Dotson-Newman agrees, calling “organic perms” an oxymoron. A lot of products marketed as “organic” contain chemicals, she argues, but current laws leave lots of loopholes that companies can use to deceptively label products.
The Model Hair Care beauty salon on West 146th Street and Amsterdam Avenue is a modest establishment run by 28-year old Senegalese immigrant May Seye. A small room with little ventilation, the salon has room for only one chair and a couch.
Seye averages 12 customers a day, students and fellow immigrants who appreciate her inexpensive prices.
“I also get a lot of African-American women bringing in their young daughters,” Seye says. “If the girls get their hair relaxed, it’s easier for the mothers to manage it in the mornings before school.”
As two young women sit on the couch with warm towels on their heads, tucking into chicken and rice as they wait for their treatments, Seye prepares for her next client. She puts on latex gloves and begins mixing the relaxer with the activator. The smell is unmistakable, somewhat like chlorine.
Seye says she’s concerned about her health working with harsh chemicals, but asserts there are no truly organic alternatives on the market. She tries to check labels and take precautions, she says, wearing a mask when doing her clients’ hair treatments, washing her hands constantly and visiting her doctor regularly.

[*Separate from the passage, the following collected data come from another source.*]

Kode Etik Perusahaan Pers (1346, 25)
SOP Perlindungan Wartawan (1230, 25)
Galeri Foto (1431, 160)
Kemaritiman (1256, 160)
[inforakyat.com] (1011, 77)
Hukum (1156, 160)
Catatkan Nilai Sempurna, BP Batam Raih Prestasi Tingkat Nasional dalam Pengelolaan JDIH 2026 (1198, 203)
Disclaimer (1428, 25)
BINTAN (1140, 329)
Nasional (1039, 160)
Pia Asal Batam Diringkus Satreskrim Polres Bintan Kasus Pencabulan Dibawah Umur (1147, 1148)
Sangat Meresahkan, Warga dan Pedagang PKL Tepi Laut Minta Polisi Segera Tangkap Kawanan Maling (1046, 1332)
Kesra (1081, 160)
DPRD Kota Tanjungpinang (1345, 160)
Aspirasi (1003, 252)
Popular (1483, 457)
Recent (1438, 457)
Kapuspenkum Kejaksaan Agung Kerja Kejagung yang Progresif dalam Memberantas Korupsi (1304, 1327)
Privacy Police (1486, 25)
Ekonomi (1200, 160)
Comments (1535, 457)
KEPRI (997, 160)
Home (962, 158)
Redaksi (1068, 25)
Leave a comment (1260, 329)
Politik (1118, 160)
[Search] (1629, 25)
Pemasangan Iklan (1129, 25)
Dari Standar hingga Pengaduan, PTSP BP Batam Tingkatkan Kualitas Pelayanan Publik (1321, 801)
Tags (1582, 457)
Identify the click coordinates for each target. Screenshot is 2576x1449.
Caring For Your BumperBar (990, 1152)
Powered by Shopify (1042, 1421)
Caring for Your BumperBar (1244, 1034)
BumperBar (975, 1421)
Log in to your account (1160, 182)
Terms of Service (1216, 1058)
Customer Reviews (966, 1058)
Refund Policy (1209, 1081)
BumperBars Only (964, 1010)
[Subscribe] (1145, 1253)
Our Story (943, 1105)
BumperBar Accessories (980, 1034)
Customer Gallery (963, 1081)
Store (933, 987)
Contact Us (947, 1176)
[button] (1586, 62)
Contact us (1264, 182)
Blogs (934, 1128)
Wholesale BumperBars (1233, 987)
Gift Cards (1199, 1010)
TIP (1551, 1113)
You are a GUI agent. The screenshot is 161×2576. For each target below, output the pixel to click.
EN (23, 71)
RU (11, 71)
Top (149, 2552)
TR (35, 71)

“I feel it affecting my lungs mostly,” she says.
“But I try to watch my health, eat right and drink lots of milk, especially after using certain products,” she says, adding that her mother taught her that whole milk strengthens the body’s resistance to disease.
Dotson-Newman says salon workers and owners are clearly more at risk because of their prolonged and frequent exposure to harsh chemicals, and more needs to be done to educate salon owners.
While Seye adjusts her white plastic mask, her client, Dana Williamson, explains that she comes in twice a month for a wash and set, and gets her hair relaxed twice a year.
“I am aware of the danger of some of these chemicals, and I think about it a little, but it’s not a concern,” she says. “I never go to places where I would be exposed to the harsher stuff, like the Brazilian keratin blow-out or formaldehyde.”
As a student, she can’t afford to buy “organic” beauty products, Williamson adds. She shops at Walmart instead.
But Dotson-Newman believes money is not the chief concern for women of color, saying she knows women who spend $1,500 on hairpieces. Their primary aim, in her opinion, is effective hair treatment, regardless of the risks or expense.
“Women spend $50 to $100 every eight weeks to get their hair done, plus all the products in between,” she said. “I think it’s a broader question about what beauty is.”
Ethnic women were never encouraged to embrace their natural features and were instead taught to emulate Caucasians, Dotson-Newman thinks, although it has become more acceptable, even trendy, to go natural.
“Before, you couldn’t even get a job without straight hair,” she says. “Now it’s in to be natural.”
Once the surveys indicate how often women are exposed to particular products, she says, the group can begin lobbying the cosmetics industry and advising women in Harlem about seeking beauty safely.